In ogni modo, è un ottimo film, psicologicamente credibile e solido nello sviluppo drammatico. C'è un vero realismo nella narrazione, tanto nel nudo fatto fisico quanto nelle reazioni psicologiche: penso al particolare dei ricoverati in clinica che ridono come collegiali sui piccoli incidenti. Oltre ad Asano Tadanobu, sono assai ben delineate le figure intorno a lui, in primis la madre e la moglie (Kagara Yosuko e Nagasaku Hiromi), ma anche il quadro corale dei ricoverati (particolarmente intensa la breve apparizione della madre di uno di loro). Merita osservare che si tratta di un film autenticamente nazionale, nel senso che riesce a convogliare sullo schermo le correnti profonde e autentiche di una cultura nei gesti (nel corpo) prima ancora che nei comportamenti; vedi il saluto di una donna nel reparto psichiatrico agli altri ricoverati prima di uscire per incontrare il marito, con una grazia perfettamente giapponese.
A differenza di The Lost Weekend, questo non è solo un film sull'alcoolismo ma un film sulla morte. Nel senso che l'alcoolismo non è visto come una sfida a se stessi da superare per sopravvivere - come accade nel cinema americano - ma come la causa di una (auto)distruzione ormai data. Asano Tadanobu è un uomo spacciato: quindi la sfida, per quanto ignota anche a lui, non è smettere di bere per rifarsi una vita ma smettere di bere per morire bene (rappacificato con la famiglia e con se stesso). Questo concetto, pur non essendo affatto opposto al modo di pensare occidentale, è molto orientale in sé.
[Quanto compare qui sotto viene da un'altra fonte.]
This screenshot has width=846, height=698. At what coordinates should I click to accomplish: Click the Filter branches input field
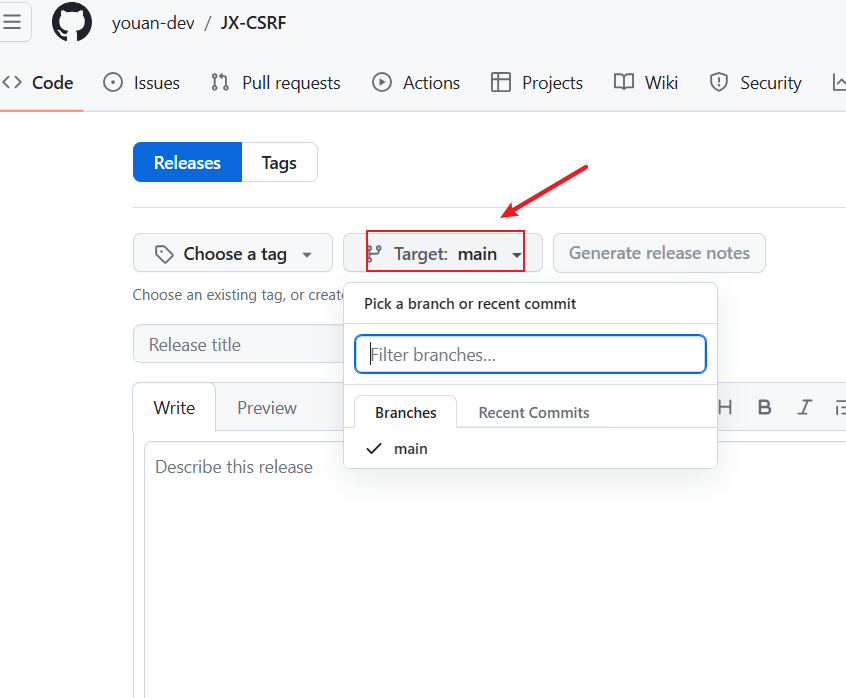[x=530, y=354]
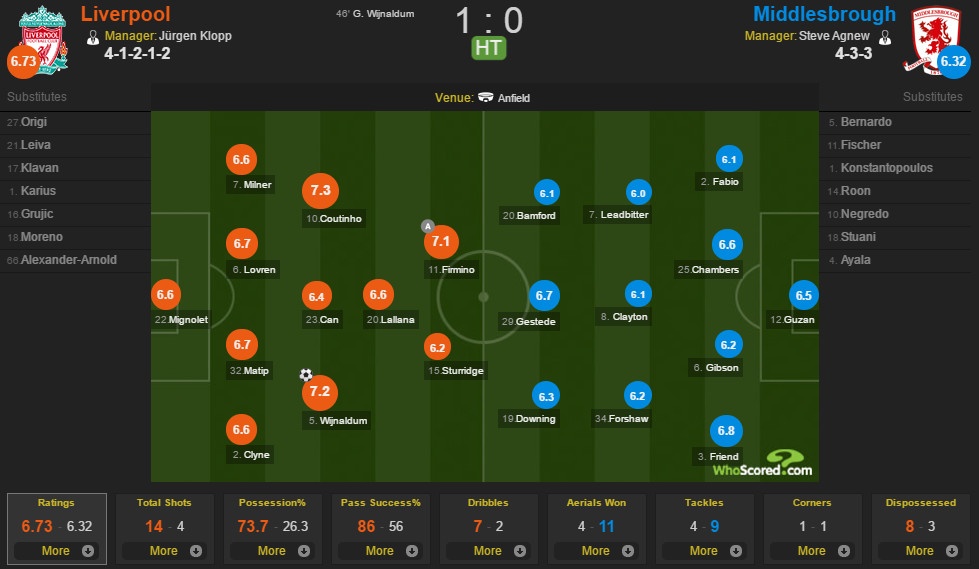Click the Middlesbrough club crest

point(933,40)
Un difetto del film si può vedere nella sua proliferazione di possibili finali. Quello definitivo, in ogni modo, recupera (con la doppia apparizione del marito agli occhi della moglie sulla spiaggia) quell'elemento di “irrealtà” che faceva capolino nella parte iniziale - e in tal modo indubbiamente contribuisce all'equilibrio complessivo del film.